Friday, March 31, 2017

three essential outcomes for a New Testament church

 
I myself am satisfied about you, my brothers, that you yourselves are full of goodness, filled with all knowledge and able to instruct one another.
Romans 15:14

Paul wrote these confident words to a church filled with Christians he had never met. In fact, the rest of Romans 15 details his hopeful plans for traveling to Rome to visit them for the first time. There were evidently some people there who knew Paul, the apostle to the Gentiles, but the book of Romans was meant to be Paul's first preaching of the gospel to them.

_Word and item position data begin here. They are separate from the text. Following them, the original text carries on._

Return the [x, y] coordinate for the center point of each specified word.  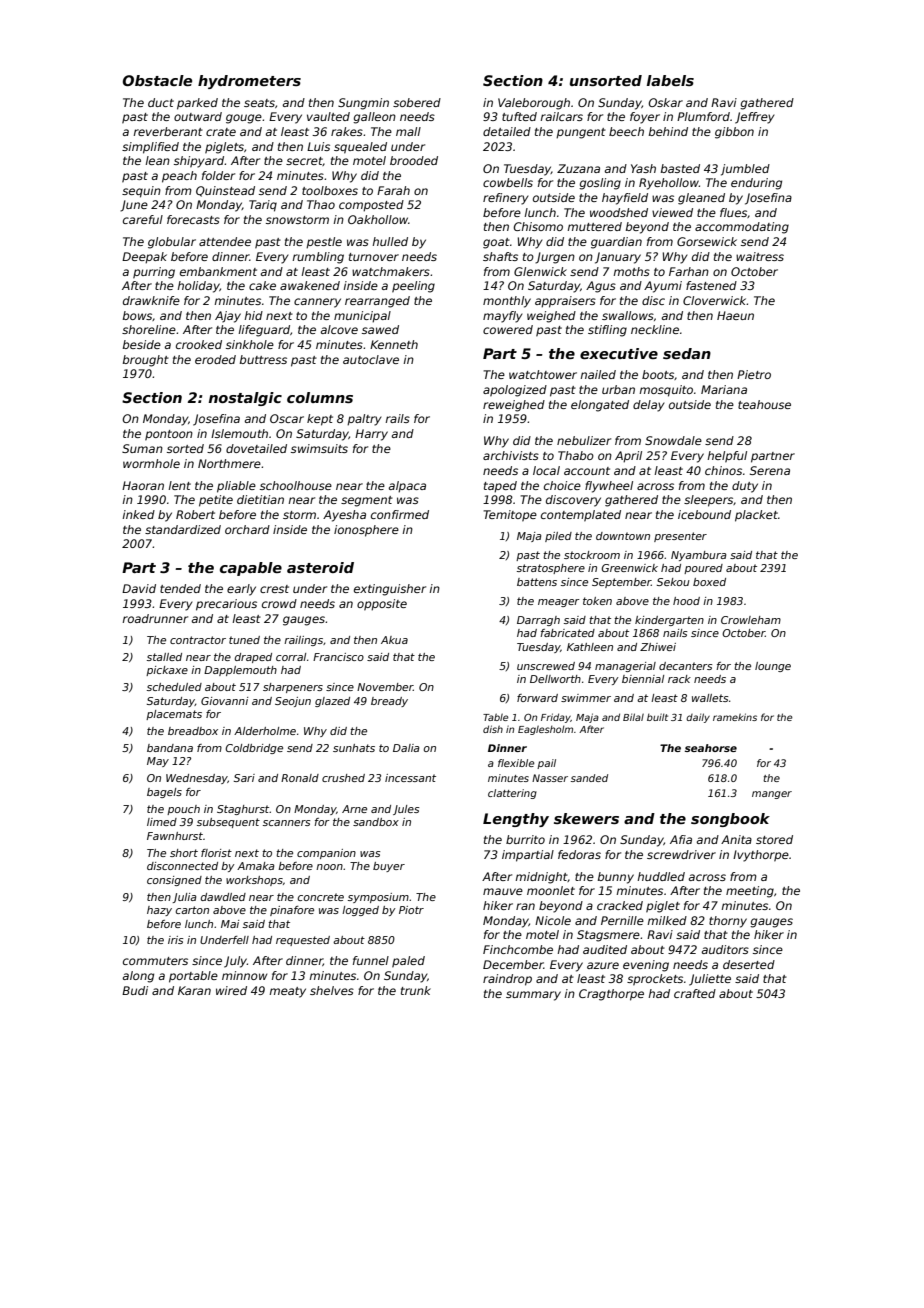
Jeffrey [755, 118]
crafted [695, 993]
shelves [332, 990]
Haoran [143, 485]
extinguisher [390, 590]
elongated [600, 406]
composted [371, 206]
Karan [194, 990]
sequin [141, 192]
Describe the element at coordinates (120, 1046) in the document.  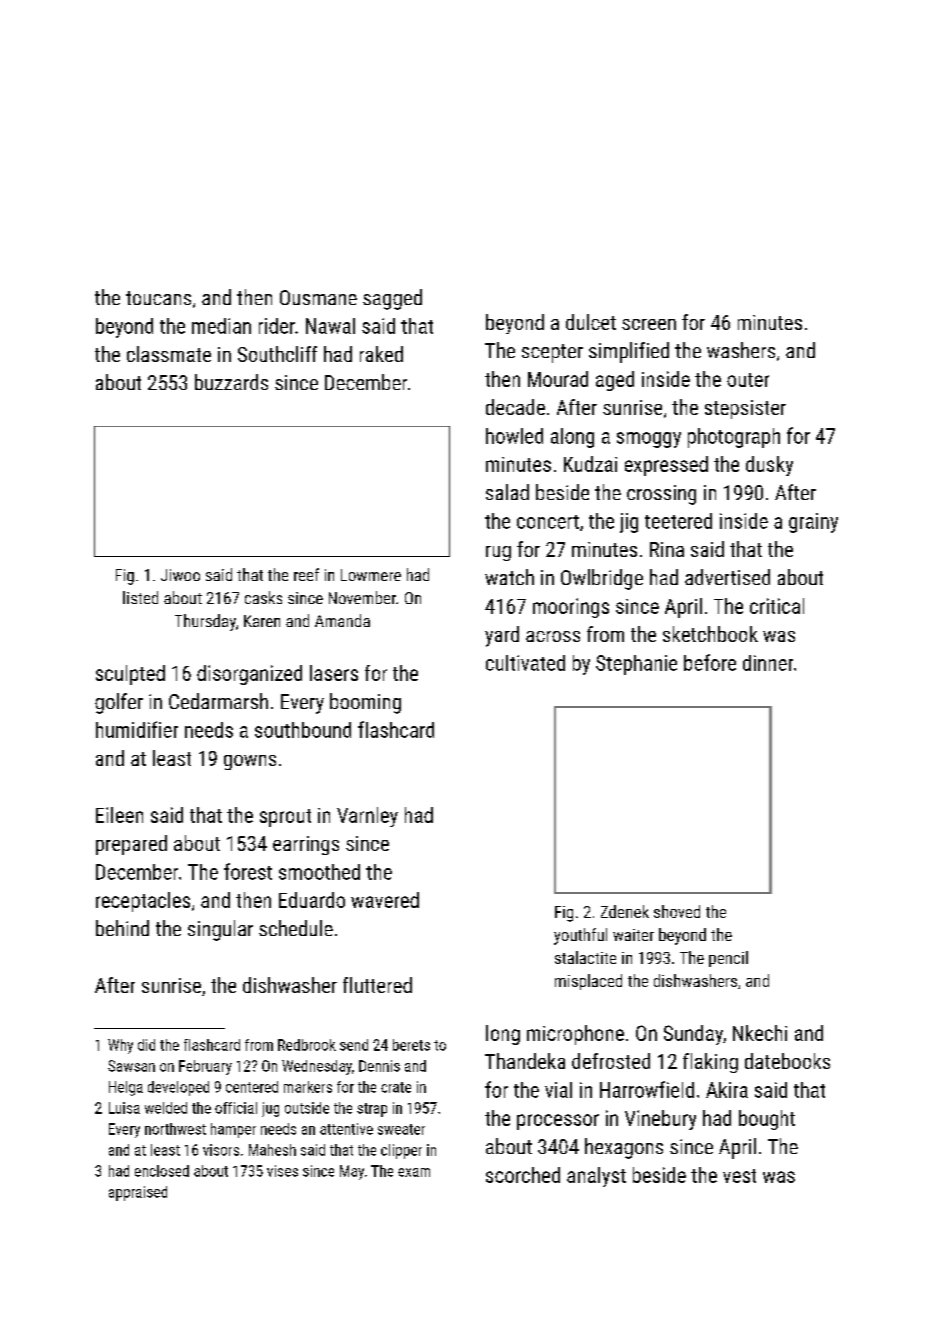
I see `Why` at that location.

Even though Paul had never set foot in a meeting of this church, he was confident that three things marked the fellowship there already: goodness, knowledge, and competent caring instruction. These three marks of church health are still to be found in solid New Testament, gospel-centered churches even today. They are worth contemplating as much now as when Paul commended these characteristics to the church in Rome.

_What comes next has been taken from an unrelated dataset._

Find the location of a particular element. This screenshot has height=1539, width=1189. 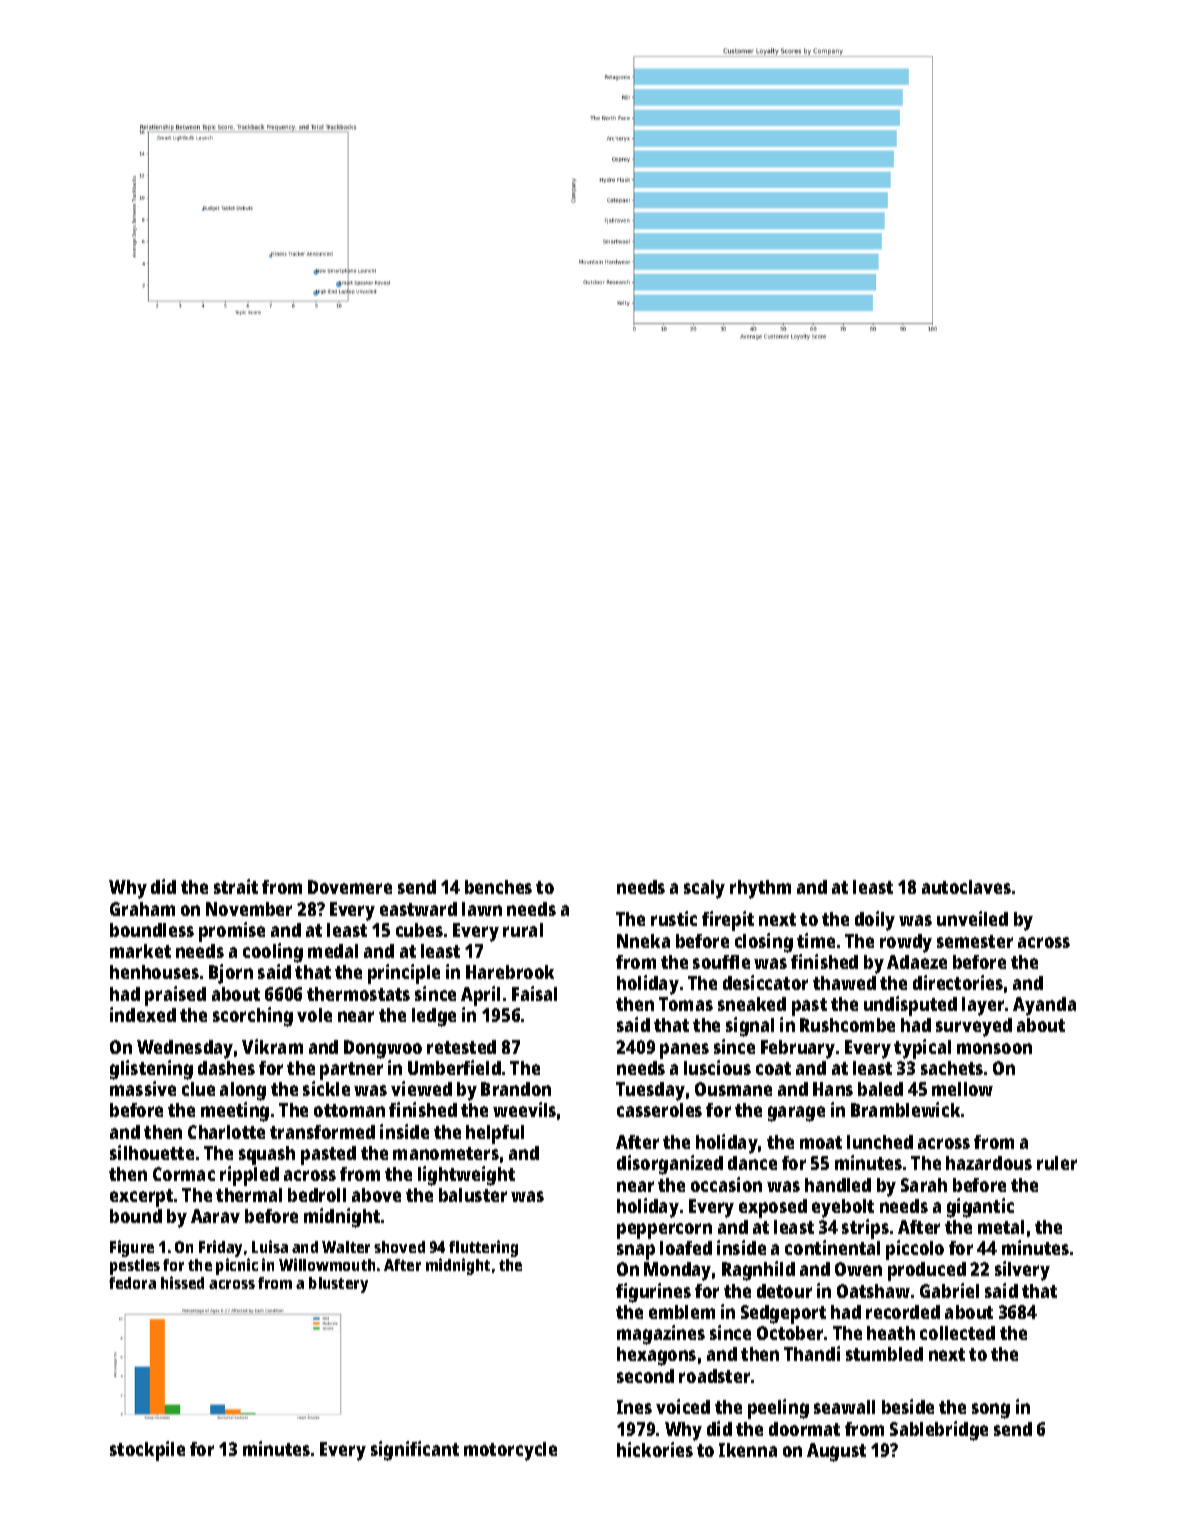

First, New Testament churches are full of goodness. The good works that result from the change toward holiness affected by our salvation and the focus of the gospel on God saving us in Christ will show fruit in what we do. God's holiness will be demonstrated to the world. As Jesus commanded, so we live, so that men may see our good works and glorify God.

Secondly, New Testament churches have spiritual knowledge. The gospel is the truth about salvation and Jesus Christ. The Word of God preached is the saturating influence on all we do or believe in the church. That knowledge changes us, even as it shapes our theology and our consistent message over the history of the church... at this point through multiple cultures around the world and across two millennia of world history.

Finally, biblical churches have members skilled in admonishing, helping, and instructing each other. This is much more than mere teaching. It involves directive care to apply the goodness and knowledge that marks the church to the real lives of the disciples in her midst. It is counsel and care that is the staple of any ministry of biblical counseling, as well as the outworking of church-based discipleship. It is disciple-making disciplemakers making disciples in the context of real life.